Infatti, sulla scorta della univoca giurisprudenza di questa Corte (cfr., tra le tante, Cass. n. 4556 del 2009; Cass. n. 27680 del 2009, ord., e Cass. n. 24255 del 2011), ove venga in rilievo il motivo di cui all’art. 360 c.p.c., comma 1, n. 5 (il cui oggetto riguarda il solo "iter" argomentativo della decisione impugnata), è richiesta una illustrazione che, pur libera da rigidità formali, si deve concretizzare in una esposizione chiara e sintetica del fatto controverso – in relazione al quale la motivazione si assume omessa o contraddittoria – ovvero delle ragioni per le quali la dedotta insufficienza rende inidonea la motivazione a giustificare la decisione.

Nel caso di specie il ricorrente non ha individuato, in modo univoco ed intellegibile, l’effettivo momento riassuntivo del percorso argomentativo assunto come viziato e l’inidoneità dei passaggi logici delle "rationes decidendi" poste a fondamento delle sentenze impugnate da parte della Corte territoriale, essendosi limitato il B.L. (oltre a non esplicitare chiaramente il fatto controverso e decisivo) ad operare alcune sue soggettive affermazioni sull’esatta interpretazione del concetto di azienda agricola e a rilevare, in modo generico, la carenza dei quesiti sottoposti ai c.t.u., senza alcuna correlazione delle doglianze dedotte con le valutazioni espresse nelle motivazioni delle suddette sentenze, in modo da evidenziarne esaustivamente, ancorchè in modo riassuntivo, le deficienze in relazione all’apprezzamento delle risultanze probatorie e alla loro possibile irragionevoiezza con riferimento alle conclusioni raggiunte sul piano logico-giuridico.
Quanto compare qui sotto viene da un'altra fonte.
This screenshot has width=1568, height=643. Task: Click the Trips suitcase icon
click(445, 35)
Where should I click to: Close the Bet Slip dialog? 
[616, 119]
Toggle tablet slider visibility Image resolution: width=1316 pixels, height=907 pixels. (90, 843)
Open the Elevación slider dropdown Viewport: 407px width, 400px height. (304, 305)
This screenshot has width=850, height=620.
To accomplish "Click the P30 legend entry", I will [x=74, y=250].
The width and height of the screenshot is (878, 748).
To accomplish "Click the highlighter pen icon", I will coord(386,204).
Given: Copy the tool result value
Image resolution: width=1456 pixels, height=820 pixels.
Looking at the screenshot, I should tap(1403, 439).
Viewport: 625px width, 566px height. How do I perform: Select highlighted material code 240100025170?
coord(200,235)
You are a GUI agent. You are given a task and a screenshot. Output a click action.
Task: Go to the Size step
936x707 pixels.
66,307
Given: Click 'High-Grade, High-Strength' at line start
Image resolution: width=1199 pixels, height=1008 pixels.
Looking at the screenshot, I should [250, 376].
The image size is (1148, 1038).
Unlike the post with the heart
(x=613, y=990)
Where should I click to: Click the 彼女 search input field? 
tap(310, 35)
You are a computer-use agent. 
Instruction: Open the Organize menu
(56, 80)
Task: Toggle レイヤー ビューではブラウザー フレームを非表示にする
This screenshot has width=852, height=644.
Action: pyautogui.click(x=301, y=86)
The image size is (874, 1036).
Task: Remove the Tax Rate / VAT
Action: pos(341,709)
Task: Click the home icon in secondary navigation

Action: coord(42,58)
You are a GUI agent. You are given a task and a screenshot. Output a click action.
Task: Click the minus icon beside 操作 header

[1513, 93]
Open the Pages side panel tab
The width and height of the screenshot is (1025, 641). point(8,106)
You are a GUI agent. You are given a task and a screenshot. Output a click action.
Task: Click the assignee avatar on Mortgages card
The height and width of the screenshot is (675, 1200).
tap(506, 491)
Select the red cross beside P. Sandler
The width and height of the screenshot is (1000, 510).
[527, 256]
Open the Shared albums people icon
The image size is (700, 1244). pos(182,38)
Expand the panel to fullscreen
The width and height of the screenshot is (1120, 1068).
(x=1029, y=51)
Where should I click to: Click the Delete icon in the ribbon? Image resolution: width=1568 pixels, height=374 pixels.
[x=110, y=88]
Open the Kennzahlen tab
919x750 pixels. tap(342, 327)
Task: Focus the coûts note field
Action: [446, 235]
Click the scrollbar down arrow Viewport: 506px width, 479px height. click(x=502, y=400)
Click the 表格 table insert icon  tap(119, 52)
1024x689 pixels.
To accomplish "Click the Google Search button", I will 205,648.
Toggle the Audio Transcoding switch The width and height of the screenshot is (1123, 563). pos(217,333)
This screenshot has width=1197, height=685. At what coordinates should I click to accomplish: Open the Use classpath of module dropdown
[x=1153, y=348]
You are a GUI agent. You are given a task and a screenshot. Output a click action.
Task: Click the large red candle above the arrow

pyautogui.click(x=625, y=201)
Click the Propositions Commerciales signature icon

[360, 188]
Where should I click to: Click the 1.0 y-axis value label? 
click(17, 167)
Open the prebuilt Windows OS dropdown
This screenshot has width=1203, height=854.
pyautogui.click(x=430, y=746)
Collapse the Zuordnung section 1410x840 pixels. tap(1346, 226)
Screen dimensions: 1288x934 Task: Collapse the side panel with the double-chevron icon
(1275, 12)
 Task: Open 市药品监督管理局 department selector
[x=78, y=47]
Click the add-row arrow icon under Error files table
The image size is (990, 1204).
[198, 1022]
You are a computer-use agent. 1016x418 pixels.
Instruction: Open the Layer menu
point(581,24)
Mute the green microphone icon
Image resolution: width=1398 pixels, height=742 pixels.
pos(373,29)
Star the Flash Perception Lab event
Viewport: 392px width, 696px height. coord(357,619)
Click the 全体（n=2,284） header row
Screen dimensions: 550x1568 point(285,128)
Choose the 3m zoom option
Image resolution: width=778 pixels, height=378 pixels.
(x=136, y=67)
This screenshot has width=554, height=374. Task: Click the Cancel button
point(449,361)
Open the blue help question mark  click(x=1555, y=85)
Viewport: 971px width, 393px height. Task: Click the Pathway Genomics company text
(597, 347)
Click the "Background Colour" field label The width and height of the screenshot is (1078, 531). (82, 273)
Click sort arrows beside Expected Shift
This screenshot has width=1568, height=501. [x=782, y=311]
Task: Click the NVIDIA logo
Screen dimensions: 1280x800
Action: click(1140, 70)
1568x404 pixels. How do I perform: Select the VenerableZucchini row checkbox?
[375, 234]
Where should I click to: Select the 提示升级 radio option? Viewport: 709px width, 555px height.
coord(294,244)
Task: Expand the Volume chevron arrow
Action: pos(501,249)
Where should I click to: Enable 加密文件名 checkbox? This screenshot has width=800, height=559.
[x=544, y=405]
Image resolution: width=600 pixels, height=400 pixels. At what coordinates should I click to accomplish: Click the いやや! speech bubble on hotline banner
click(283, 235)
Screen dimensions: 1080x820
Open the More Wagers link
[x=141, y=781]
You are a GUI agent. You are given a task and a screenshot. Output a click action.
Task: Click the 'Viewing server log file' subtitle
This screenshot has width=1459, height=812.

4. In definitiva, alla stregua delle complessive ragioni esposte, il ricorso deve essere integralmente respinto, con conseguente condanna del soccombente ricorrente al pagamento delle spese del presente giudizio, in favore della controricorrente, che si liquidano come in dispositivo, mentre non occorre adottare alcuna statuizione al riguardo con riferimento al rapporto processuale instauratosi nei confronti degli altri due intimati, che non hanno svolto attività difensiva in questa sede.

P.Q.M.

La Corte rigetta il ricorso e condanna il ricorrente al pagamento delle spese del presente giudizio, in favore della controricorrente P.A.M., liquidate in complessivi Euro 5.200,00, di cui Euro 200,00 per esborsi, oltre accessori come per legge.

Testo non ufficiale. La sola stampa del bollettino ufficiale ha carattere legale.